Roberto Campos Neto, novo presidente do Banco Central, afirmou em seu discurso de posse que a taxa Selic, em sua mínima histórica de 6,5% ao ano, permitiu "perceber melhor algumas distorções e propor políticas que melhorem a eficiência de nossos mercados". Entre as distorções, ele são citou os programas de empréstimos a juros subsidiados, principalmente por meio do Banco Nacional de Desenvolvimento Social (BNDES), e a "evidência empírica" de que as empresas com acesso a esses recursos não aumentaram seus investimentos. "Além disso, os pagamentos antecipados, por parte das empresas, de empréstimos de longo prazo obtidos junto ao BNDES ressaltam a natureza de tesouraria de parte dessas operações, que deixaram de ser atrativas com a redução do diferencial entre a TJLP e a Selic", ressaltou.
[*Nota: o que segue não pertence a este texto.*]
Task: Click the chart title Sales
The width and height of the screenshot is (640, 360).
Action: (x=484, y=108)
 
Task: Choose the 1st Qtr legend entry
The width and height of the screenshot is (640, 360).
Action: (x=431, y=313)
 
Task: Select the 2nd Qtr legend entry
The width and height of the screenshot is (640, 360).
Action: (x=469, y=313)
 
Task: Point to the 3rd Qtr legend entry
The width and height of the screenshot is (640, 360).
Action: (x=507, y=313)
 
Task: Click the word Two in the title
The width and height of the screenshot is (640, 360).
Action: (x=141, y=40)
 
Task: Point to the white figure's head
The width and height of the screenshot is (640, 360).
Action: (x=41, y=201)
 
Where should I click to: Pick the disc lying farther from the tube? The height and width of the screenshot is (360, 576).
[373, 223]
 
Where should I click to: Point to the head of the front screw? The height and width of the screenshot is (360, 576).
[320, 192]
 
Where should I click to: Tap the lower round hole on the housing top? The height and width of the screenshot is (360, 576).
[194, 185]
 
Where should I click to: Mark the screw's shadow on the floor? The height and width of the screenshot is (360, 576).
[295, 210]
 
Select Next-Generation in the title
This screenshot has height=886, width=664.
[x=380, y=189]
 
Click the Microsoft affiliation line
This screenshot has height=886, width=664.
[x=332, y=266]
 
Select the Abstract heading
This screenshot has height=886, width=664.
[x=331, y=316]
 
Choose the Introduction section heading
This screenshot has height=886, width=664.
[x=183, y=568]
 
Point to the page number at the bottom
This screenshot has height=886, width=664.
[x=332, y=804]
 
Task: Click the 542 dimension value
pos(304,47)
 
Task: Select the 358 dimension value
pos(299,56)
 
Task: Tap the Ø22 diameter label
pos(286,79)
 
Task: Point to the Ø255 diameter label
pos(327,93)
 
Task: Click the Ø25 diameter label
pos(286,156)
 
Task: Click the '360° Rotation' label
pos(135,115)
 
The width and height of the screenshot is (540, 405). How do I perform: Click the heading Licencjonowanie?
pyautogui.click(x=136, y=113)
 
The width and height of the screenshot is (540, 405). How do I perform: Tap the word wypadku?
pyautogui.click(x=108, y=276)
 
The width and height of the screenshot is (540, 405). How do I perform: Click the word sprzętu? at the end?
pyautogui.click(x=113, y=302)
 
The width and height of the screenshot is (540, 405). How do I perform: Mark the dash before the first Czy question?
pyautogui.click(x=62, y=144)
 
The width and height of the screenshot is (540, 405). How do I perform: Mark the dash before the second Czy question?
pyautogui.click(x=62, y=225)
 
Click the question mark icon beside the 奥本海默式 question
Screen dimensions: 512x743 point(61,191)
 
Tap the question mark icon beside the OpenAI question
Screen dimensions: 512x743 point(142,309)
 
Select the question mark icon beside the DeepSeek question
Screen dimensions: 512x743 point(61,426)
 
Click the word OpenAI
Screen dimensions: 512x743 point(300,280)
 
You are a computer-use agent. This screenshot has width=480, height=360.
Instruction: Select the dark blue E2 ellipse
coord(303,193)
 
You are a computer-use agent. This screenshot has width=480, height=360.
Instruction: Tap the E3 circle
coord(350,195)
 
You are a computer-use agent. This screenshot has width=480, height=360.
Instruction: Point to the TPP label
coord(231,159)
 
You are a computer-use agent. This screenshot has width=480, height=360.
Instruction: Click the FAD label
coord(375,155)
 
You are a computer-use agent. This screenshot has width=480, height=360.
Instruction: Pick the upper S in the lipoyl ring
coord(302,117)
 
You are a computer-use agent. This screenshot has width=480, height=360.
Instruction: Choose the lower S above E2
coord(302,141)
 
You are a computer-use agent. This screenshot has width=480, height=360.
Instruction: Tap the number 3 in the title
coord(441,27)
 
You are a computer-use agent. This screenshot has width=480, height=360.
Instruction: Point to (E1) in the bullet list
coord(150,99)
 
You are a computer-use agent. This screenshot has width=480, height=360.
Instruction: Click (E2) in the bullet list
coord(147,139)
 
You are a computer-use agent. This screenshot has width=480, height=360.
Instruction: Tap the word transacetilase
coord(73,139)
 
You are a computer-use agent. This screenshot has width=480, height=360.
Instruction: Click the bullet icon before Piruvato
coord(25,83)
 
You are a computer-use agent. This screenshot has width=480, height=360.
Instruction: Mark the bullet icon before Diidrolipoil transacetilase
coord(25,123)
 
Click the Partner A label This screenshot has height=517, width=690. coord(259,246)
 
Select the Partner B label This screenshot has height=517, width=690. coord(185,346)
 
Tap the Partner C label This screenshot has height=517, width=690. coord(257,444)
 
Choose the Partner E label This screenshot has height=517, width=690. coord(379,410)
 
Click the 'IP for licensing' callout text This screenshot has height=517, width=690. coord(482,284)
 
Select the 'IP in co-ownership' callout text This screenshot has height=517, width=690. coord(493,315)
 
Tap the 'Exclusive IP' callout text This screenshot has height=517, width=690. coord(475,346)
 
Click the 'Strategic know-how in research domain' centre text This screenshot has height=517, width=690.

Segundo Campos Neto, os resultados da criação da Taxa de Longo Prazo (TLP) e da mudança de foco na atuação do BNDES deram início a uma mudança no perfil do mercado de capitais. "Colocar as contas públicas em uma trajetória equilibrada, através de um ajuste fiscal e de uma reestruturação patrimonial, gera efeitos multiplicadores sobre o mercado de capitais, resultando em uma maior diversificação desse mercado e em um maior número de transações", disse.

"A intermediação financeira no Brasil tem de se libertar das amarras que a prendem ao governo", ressaltou o presidente do BC, em seu discurso. "O mercado precisa se libertar da necessidade de financiar o governo e se voltar para o financiamento ao empreendedorismo."